A narrativa se desenvolve em dois planos. O primeiro é representado por uma carta escrita por um professor universitário, um estrangeiro que leciona na Costa Leste dos Estados Unidos. Elemento autobiográfico? Ballester, nascido em 1910, é professor de literatura e crítico literário, autor de uma numerosa obra que inclui ensaio, teatro, ficção e história. À época da ditadura franquista apoiou uma greve, o que lhe custou caro: foi proibido de publicar. A convite da Universidade de Albany foi lecionar nos Estados Unidos, onde permaneceu muitos anos.
A carta, que introduz a dupla história, é dirigida a uma jovem com quem o narrador passa vários dias em uma cabana e por quem nutre uma paixão platônica. Ela se chama Ariadna. Na mitologia grega, este é o nome da princesa que dá a Teseu o fio que lhe permite sair do labirinto depois de matar o Minotauro. O livro está cheio de alusões como estas, e de cultas citações (Pessoa está ali, criando um problema ao competente tradutor Ari Roitman, que se vê forçado a traduzir o poeta português do espanhol). Refletem a enciclopédica erudição do autor e dirigem a obra para um público evidentemente selecionado. Mas a metáfora em questão é apropriada; a carta a Ariadna é o fio condutor da narrativa, usada pelo pobre professor como um artifício -à la scherazade- para captar a atenção da moça, apaixonada por outro professor, este de história, um homem que defende uma tese segundo a qual Napoleão não existiu.
O segundo plano da narrativa, muito mais complicado, tem como cenário uma ilha chamada La Gorgona (de novo a alusão mitológica), cuja base econômica é um grande estaleiro. A época é o final do século 18, e a Revolução Francesa é o fato histórico que polariza as atenções. Ballester tem predileção pela ficção histórica, como já se havia constatado em "O Rei Pasmado e a Rainha Nua" (publicado no Brasil pela Editora Rosa dos Ventos e transformado, por Imanol Uribe, no filme homônimo).

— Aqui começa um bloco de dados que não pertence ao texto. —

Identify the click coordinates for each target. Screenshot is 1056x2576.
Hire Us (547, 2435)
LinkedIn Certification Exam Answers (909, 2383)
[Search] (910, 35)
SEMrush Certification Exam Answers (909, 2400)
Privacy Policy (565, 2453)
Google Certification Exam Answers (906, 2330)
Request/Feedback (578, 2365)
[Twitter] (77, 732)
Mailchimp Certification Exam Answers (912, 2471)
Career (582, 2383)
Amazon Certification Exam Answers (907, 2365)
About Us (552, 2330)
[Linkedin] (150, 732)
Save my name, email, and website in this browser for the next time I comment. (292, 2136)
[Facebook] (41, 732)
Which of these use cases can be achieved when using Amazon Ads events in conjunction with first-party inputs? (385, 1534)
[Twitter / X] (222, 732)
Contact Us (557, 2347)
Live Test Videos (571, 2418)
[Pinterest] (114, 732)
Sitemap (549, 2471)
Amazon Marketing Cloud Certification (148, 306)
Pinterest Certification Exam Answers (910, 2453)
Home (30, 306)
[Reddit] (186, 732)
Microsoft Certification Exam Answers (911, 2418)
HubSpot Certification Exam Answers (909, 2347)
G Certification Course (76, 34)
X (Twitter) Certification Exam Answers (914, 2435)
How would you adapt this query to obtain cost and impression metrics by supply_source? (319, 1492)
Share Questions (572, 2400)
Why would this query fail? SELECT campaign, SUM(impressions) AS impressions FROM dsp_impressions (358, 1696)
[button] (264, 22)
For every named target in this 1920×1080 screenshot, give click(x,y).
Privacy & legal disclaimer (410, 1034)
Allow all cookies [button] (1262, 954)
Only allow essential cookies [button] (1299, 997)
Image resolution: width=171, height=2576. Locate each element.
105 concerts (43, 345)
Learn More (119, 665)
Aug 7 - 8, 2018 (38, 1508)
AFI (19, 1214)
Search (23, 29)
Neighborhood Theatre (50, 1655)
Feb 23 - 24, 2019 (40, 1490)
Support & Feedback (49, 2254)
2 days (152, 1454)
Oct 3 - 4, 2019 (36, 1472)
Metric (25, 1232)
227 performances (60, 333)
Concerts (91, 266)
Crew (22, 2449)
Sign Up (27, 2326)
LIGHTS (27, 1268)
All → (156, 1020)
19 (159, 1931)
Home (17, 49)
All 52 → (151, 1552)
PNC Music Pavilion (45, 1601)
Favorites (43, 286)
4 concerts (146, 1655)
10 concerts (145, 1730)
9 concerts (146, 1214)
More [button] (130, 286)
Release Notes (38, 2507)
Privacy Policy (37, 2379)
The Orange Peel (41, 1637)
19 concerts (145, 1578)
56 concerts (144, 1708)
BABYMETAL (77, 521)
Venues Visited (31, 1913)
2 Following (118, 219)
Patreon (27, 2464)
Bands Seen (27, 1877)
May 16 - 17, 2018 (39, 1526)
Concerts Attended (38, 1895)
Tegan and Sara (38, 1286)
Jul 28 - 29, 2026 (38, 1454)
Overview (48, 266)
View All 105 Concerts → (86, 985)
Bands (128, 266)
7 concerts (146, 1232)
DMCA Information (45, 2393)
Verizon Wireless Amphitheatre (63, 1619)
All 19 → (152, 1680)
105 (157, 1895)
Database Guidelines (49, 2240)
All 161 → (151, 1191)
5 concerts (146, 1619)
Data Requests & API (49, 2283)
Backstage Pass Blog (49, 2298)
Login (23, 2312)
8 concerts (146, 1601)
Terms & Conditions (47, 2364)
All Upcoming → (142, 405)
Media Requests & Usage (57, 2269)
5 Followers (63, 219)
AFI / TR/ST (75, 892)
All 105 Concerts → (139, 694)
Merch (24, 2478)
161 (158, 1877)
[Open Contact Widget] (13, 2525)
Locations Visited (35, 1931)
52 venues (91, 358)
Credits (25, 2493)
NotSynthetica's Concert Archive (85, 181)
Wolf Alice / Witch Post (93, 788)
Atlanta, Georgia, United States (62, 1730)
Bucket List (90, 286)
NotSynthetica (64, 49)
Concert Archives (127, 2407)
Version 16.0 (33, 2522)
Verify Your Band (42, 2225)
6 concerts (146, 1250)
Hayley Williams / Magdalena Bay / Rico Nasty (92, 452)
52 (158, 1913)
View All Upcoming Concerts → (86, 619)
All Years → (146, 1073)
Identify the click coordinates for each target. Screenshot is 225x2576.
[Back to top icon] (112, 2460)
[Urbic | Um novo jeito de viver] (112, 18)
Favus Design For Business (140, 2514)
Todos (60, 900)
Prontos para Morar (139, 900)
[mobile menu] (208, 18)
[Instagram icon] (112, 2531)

Aqui temos a mesma galeria de pitorescos personagens, a maioria deles pertencentes à aristocracia italiana que domina a ilha: Ascanio Aldrobandi, o governante, Flaviarosa della Croce, o general Galvano della Porta, o lascivo Nicolau, Agnesse Contarini, que teria sido amante de Byron. Aliás, numerosos personagens históricos da época (Metternich, Cagliostro, Mesmer) entram na trama, que envolve luta pelo poder e paixões clandestinas, tudo isso em meio a eruditos diálogos. É um grande mérito de Ballester, aliás, introduzir todos estes elementos sem tornar o romance chato; e ele o consegue sobretudo graças ao corrosivo humor e a brilhante ironia.
O ponto alto do livro é a cena em que os personagens, históricos e os outros, dedicam-se a produzir um líder que assumirá o vácuo de poder deixado pela revolução na França. O selecionado é um homem chamado Napollione Buonaparte, um desconhecido que representa "um monte de páginas em branco para genealogistas e cronistas". O que representa uma vitória do narrador sobre Claire; se este nega Napoleão, o rejeitado professor o inventará.
A história, disse Millor, é uma estória. O neologismo criado por Guimarães Rosa não pegou, mas se aplicaria perfeitamente ao trabalho de Ballester. Não se iludam, porém; atrás da fantasia e da brincadeira há idéias, idéias sérias sobre o impacto da modernidade sobre estruturas arcaicas. Uma situação que Ballester deve ter vivido com toda a intensidade na Espanha franquista. A batalha final, entre os defensores da Gorgona e os franceses que vêm em busca de navios representa um pouco o conflito de nossos tempos. Do qual Ballester é protagonista -e grande intérprete.